A brief visit back to Hong Kong this week gave me an opportunity to go down to the protest site to see what is going on first hand.
I often hear the cry (from people of my age) that ‘young people must show leadership skills’, or even more stridently ‘young people must take a more responsible approach to life’. Well, many of the young people of Hong Kong are demonstrating considerable leadership skills, and a responsible concern for the future of their society, currently in the streets around the Tamar Building.
That the protests are led by young people had a very strong impact on me, it’s sort of like “Civics Lesson Practical Work- Developing Democracy pt 1″. What are the long term wider implications when the most politicised sector of society are it’s younger people ?
Another aspect of the protest which really struck me was the creative and artistic expression seen all around the protest sites. The students have made sculptures, drawn posters, written poems, and even put plants in the holes in the road where the cats-eyes used to be. I found the combination of youthful aspiration and creative expression quite inspirational.
The people of Hong Kong are often described as hard working and organized, after all they built an amazing city in 70 years, and manage to live in one of the most densely populated spots on the planet whilst retaining very low crime rates. Consequently the Umbrella protests are similarly very well organised. There are directional signs around the site, water & food stations for protesters, supply depots for many of the items needed for prolonged protest on the streets, classroom & study areas so that the students don’t fall behind in their studies, a lending library of books, a mobile democracy classroom, medical aid tents, in areas a networked electricity supply etc etc. If HK students are going to organise a protest it would never be chaotic, the functional organisation of the site is very much in keeping with how the city operates.
I was also very aware of the commitment and determination of the young people at the site. This political awakening has much of the force and energy of that ‘moment of‘ newly found ideas’ experienced in rare moments of social renaissance. As I walked around the notion of ideas suppression and denial kept entering my head : To deny an idea may be immediately dangerous, but to also deny the consequent emotion is to see both return with greater strength in the future.

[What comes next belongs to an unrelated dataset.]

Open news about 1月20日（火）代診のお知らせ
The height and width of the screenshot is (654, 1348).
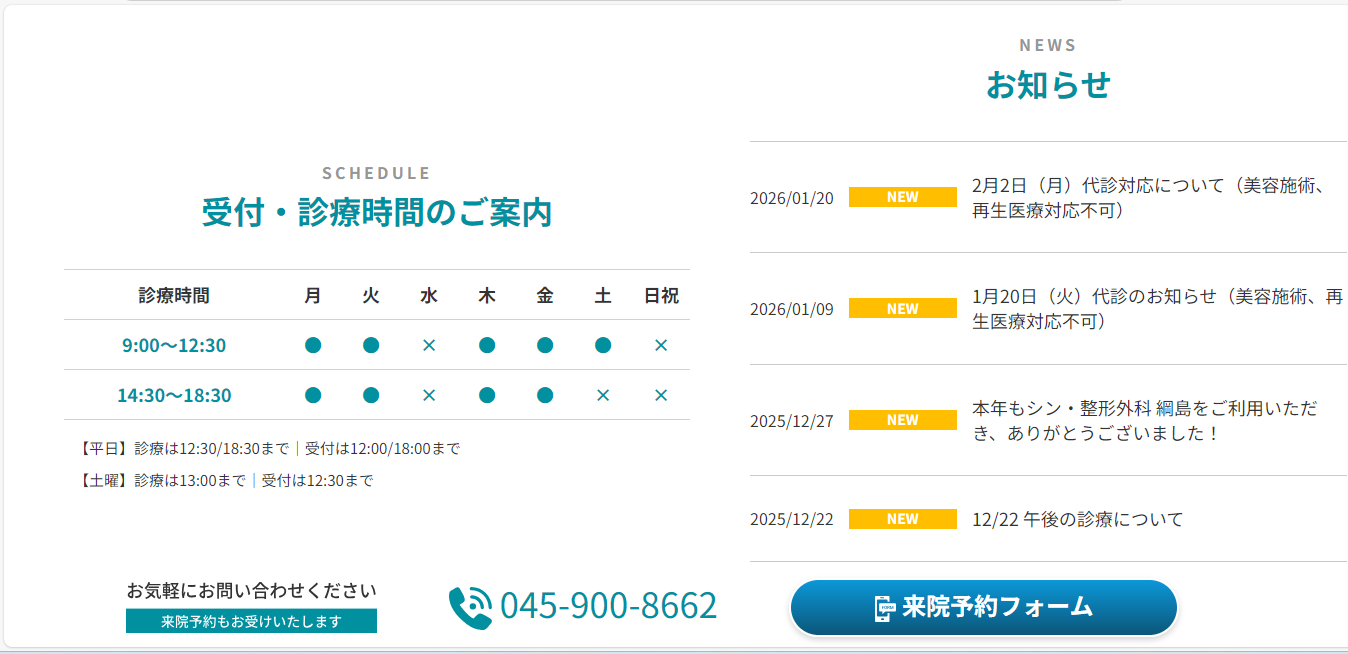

The emotions I saw being fought for included fairness, acknowledgement, self awareness, and self direction. This is strong stuff, not easily washed away…,
Justice, Equity and Honesty may not strictly be emotions, but the evoke an emotional response. It was those responses that I saw, only fortified by the use of Teargas and Pepper-spray on 28th September & 18th October.
Hong Kong has already changed, many of the young people on the streets today are the future leaders of the city. Their leadership now needs to be echoed in the corridors of power if we are to get to 2017 and beyond without further fractionalisation.